How often does that happen? How often does any worker bring a rifle to work? I mean: counting all the workers and all the work places and all the work days, how often has a worker brought a rifle to work just to show it to someone? Maybe once in every million workdays that happens.
So, just by chance, just by freak coincidence, on the very day that the "Big Event" was to take place, Oswald, the man they were setting up, just happened to bring a rifle to work with him anyway. And since that happened, they went ahead and decided to use it to frame him for the crime.
But, what were they going to do if he hadn't brought a rifle to work? Surely, they didn't assume that he would. Surely, they didn't put someone up to asking him to bring his rifle to work. Wouldn't that automatically make that person a "person of interest?" And if Oswald was going to show his rifle to someone, wouldn't he most likely do it during the lunch break? And wouldn't that mess everything up?
So, did they have another rifle that they were going to say was Oswald's? But then, after he, by chance, brought his own rifle, they decided to designate that one as the murder weapon?
But, who made the call? Who wrote the memo? How did they get it circulated? And if Oswald had brought his rifle to work to showcase it to a potential buyer, then it was probably cleaned and oiled and sparkling. How were they going to say he shot it?
But most daunting thing of all, why would Oswald lie about it? What need did he have to lie about it? "Yes, I brought my rifle, but it was just to show somebody. It wasn't loaded. I had no ammunition. I certainly wasn't going to shoot anybody with it."
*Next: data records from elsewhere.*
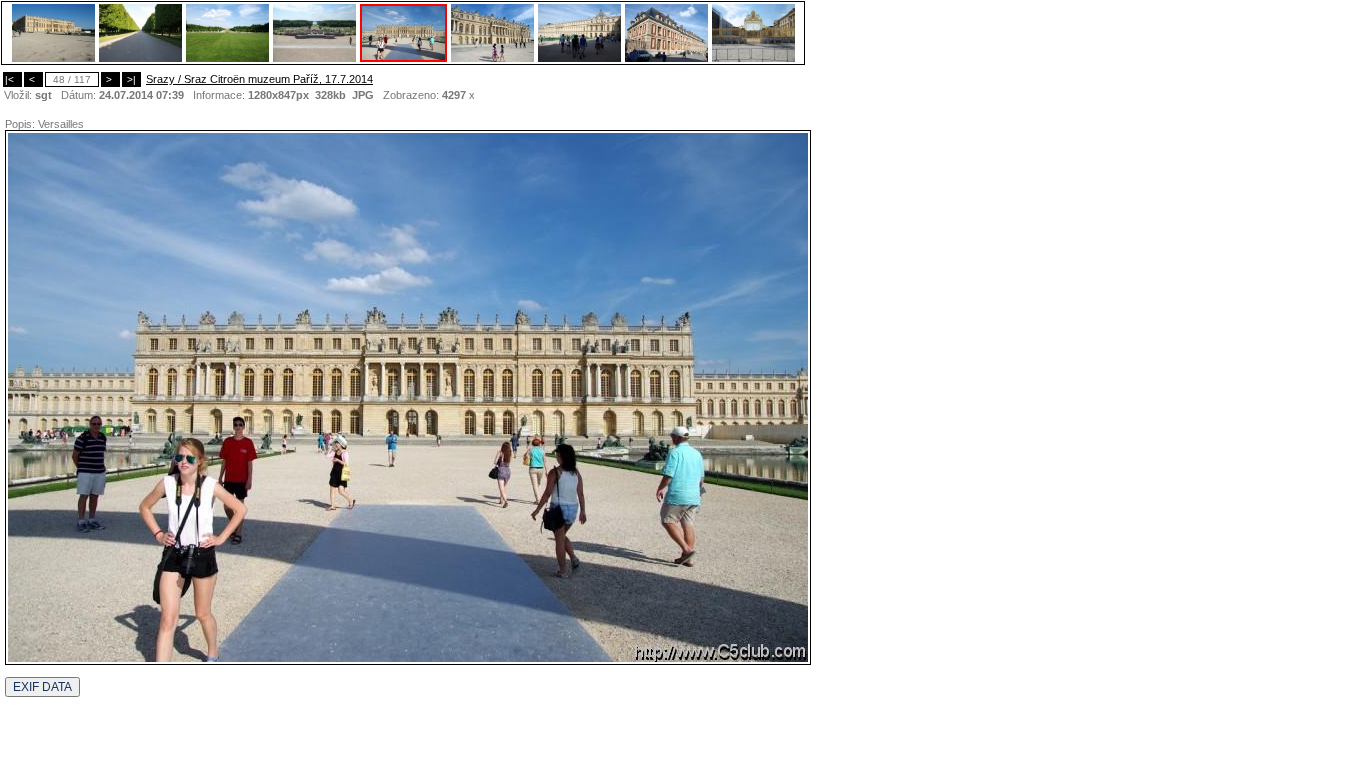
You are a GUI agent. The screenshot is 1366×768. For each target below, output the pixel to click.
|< (12, 79)
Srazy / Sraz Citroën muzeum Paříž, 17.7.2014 (259, 79)
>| (131, 79)
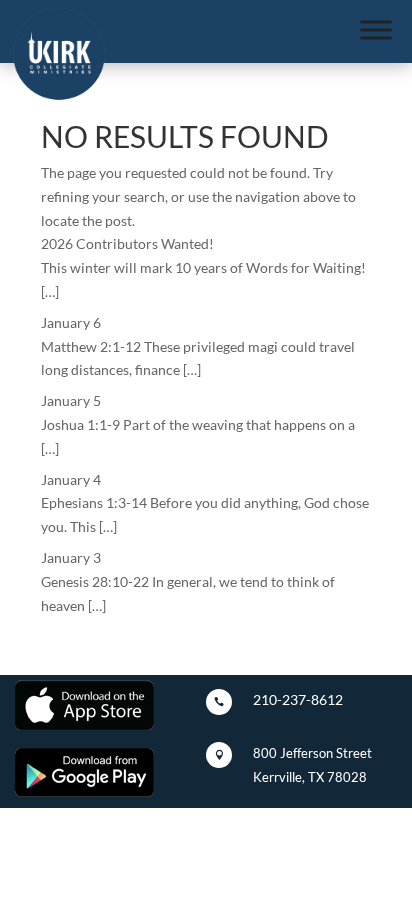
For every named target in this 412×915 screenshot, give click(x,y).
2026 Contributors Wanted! (127, 243)
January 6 (71, 322)
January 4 (71, 479)
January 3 (71, 557)
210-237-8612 (298, 699)
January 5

Why would he lie if he knew that Frazier, and most likely others, saw him with it? Even though no one else claimed to see him with it, if he carried it into the building and was passing people left and right, wouldn't he assume that others saw him with it, and that it would be futile to lie about it? Wouldn't he know that his fingerprints were on it?
Think about it as if it were you. You're arrested, charged with murdering the President of the United States with your rifle. It's nightmare for you because you know you didn't do it. You want to establish your innocence. So, they bring out your rifle which they say you brought to work, and you know you did. So, you decide to make like a criminal and lie?
Why would you lie? And how could you expect to get away with such a lie? And why, when every fiber of your being wants to proclaim the truth that you are innocent, that you have done nothing wrong, would you take to lying to the police? An innocent person has no reason to lie. It was not a crime to bring a rifle to work to show someone.
The whole idea is crazy and stupid. Oswald did not bring a rifle to work, and if he had, he would have admitted it. Oswald did not even own a rifle. He said he didn't.
He left a rifle in Ruth Paine's garage which Michael Paine moved around thinking it was tenting poles of the Oswald's?